• _Data shown_

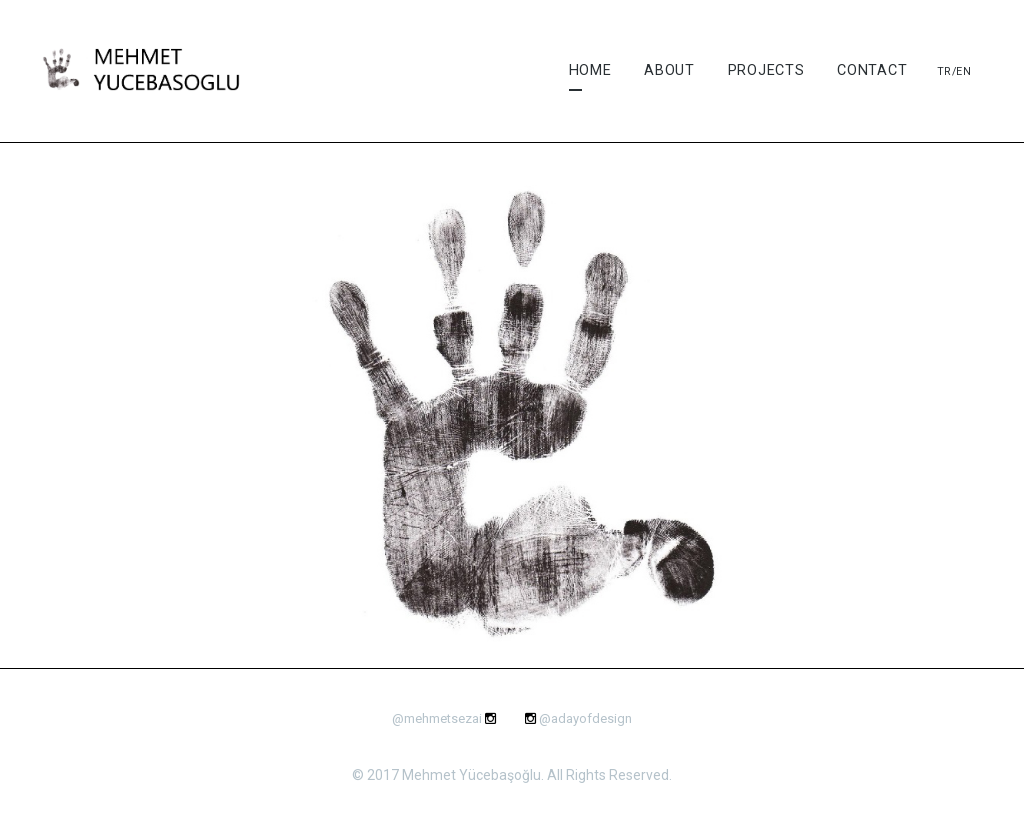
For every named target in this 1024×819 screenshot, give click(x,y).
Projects (766, 70)
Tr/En (954, 71)
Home (590, 70)
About (669, 70)
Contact (872, 70)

• _Request_
Can you change "screenshot" to "image" throughout the records and write out their lines again, leaving everything else the same and omitting the pictures?

• _Task output_
For every named target in this 1024×819 image, give click(x,y).
Projects (766, 70)
Tr/En (954, 71)
Home (590, 70)
About (669, 70)
Contact (872, 70)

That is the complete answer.